ジャズギター初心者の方がジャムセッション定番曲のお手本的アルバムを探すのであればマイルス・デイヴィスで探してみてみる事をお勧めします。
ジャズのジャムセッション定番曲
ジャズのジャムセッション定番曲の話しが出たところで、ジャズスタンダード曲のテーマのメロディーやコード進行の好みで選ぶという事ですが、一般的に定番曲は以下のリストになると思います。
ご自身の使用楽器によって、あるいは経験(地域)によって他にも曲はあると思いますが、これらは個人的によくジャムセッションで演奏した(聴いた)と思う曲で個人的な経験に基づく見解です。
Autumn Leaves
All the Things You Are
Beautiful Love
But Not For Me
Bye Bye Black Bird
Four
The Days Of Wine And Roses
I Lone You
I’ll Close My Eyes
It Could Happen To You
Fly Me To The Moon
On Green Dolphin Street
Just Friends
Softly As In A Morning Sunrise
Someday My Prince Will Come
Stella By Starlight
There Is No Grater Love
There Will Never Be Another You
ジャズギター初心者にお勧めの練習曲という趣旨であるので、その他考えられるボサノバ曲、バラード曲は除外しています。個人的にジャズギター初心者が練習曲として選ぶスタンダード曲の候補としては、恐らくこれらの曲だけで十分だと思います。

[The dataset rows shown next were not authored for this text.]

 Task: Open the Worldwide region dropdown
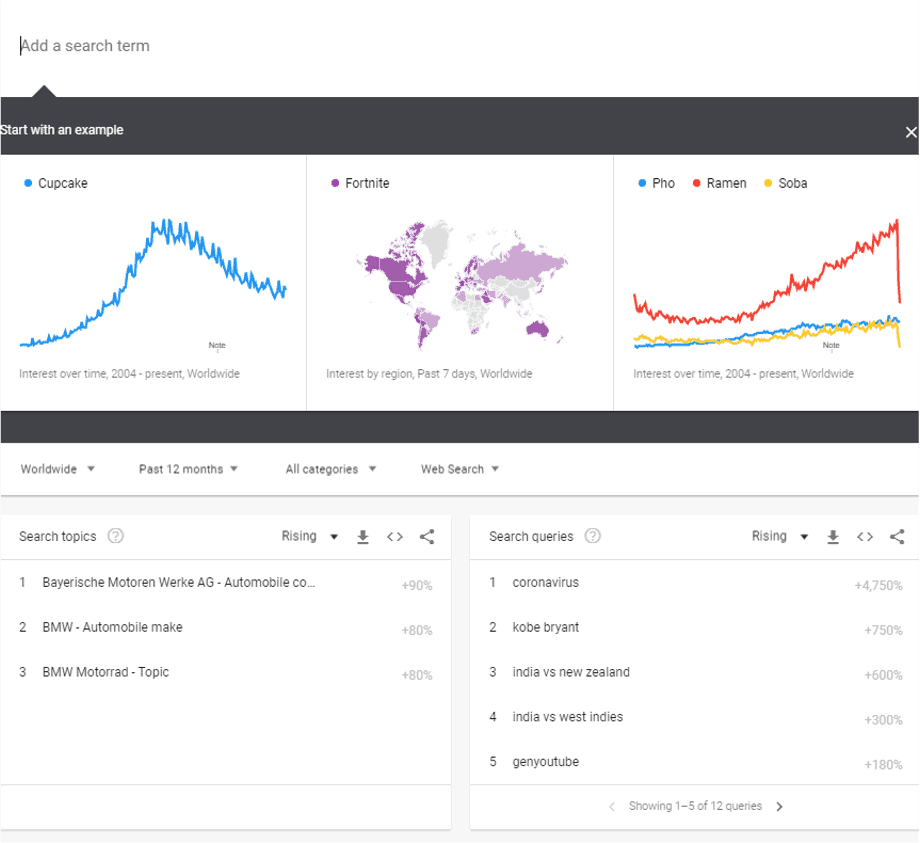(x=58, y=469)
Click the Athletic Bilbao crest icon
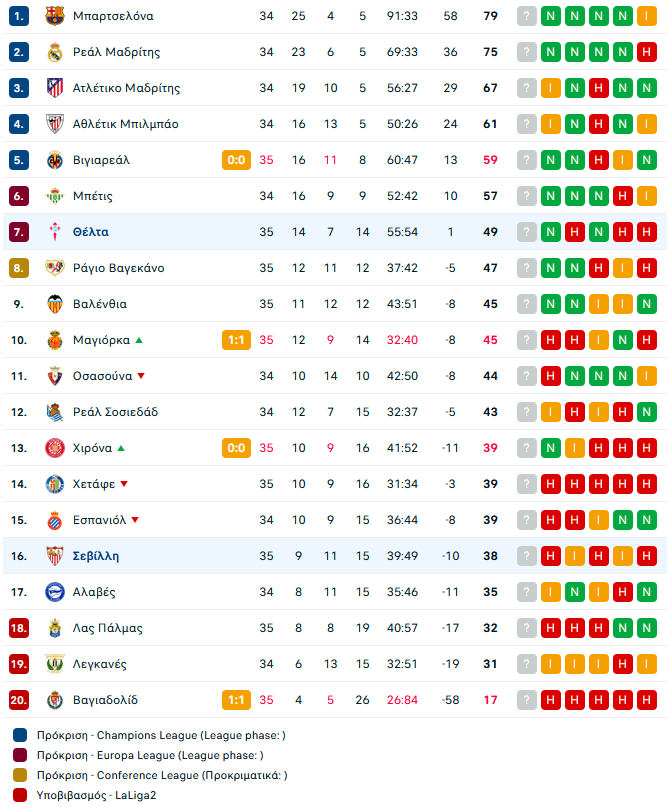Image resolution: width=669 pixels, height=809 pixels. (55, 124)
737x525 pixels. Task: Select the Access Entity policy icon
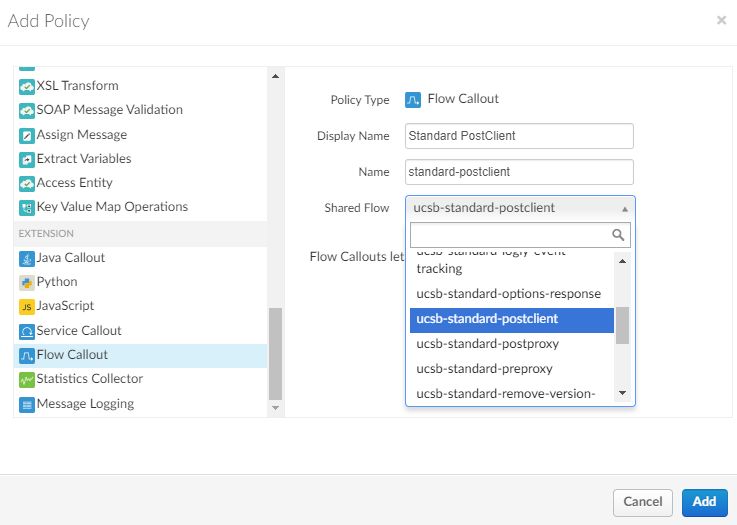tap(27, 183)
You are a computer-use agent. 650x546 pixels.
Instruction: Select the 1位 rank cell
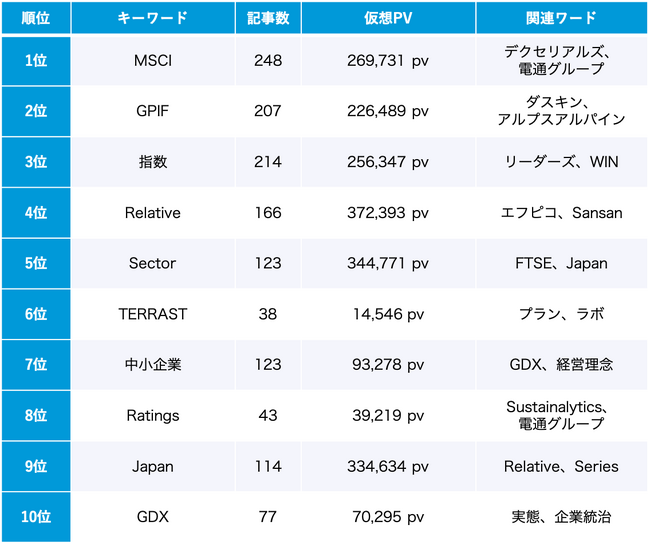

これらのスタンダード曲をYouTubeなどで探して、聴いた感じで好きな曲を選択して練習してみるのも良いと思いますし、好きなジャズギタリスト(もしくは有名ジャズギタリスト)でアルバムを探してみるのも良いかもしれません。
最後は好きなギタリストのアルバムで練習曲を探すという視点で考えてみましょう。この記事を読んでいるジャズギター初心者の方は既に上記のジャズのジャムセッション定番スタンダード曲のリストを知っているので、選ぶ曲で迷う事はないと思います。
好きなジャズギタリストのオリジナル曲を覚えて練習するのも良いですが、ジャズギター初心者が練習する曲は、機会があればジャムセッションに参加するかもしれませんし、やはりジャムセッション定番曲が良いと思います。
ただしジャズギタリストのアルバムでジャズスタンダード曲を探して勉強する場合はアレンジが施されている場合が多いと思います。
どのようなアレンジのコードでどのようなアドリブ演奏がされているかという事が明確に分かった方が勉強になるので、耳コピー出来れば理想的ですが難しい場合はアドリブ演奏を採譜されたトランスクリプションの本の使用をお勧め致します。
アレンジされているところはアレンジに関して勉強になりますし、アレンジされていないところはそのフレーズを自分の演奏に取り入れることが出来るのでよいお手本になるかと思います。
以上がジャズギターに初心者お勧めの曲でした。ジャズギター初心者の方々にとっては練習曲の選択は難しい問題かと思いますが、この記事が参考になれば幸いです。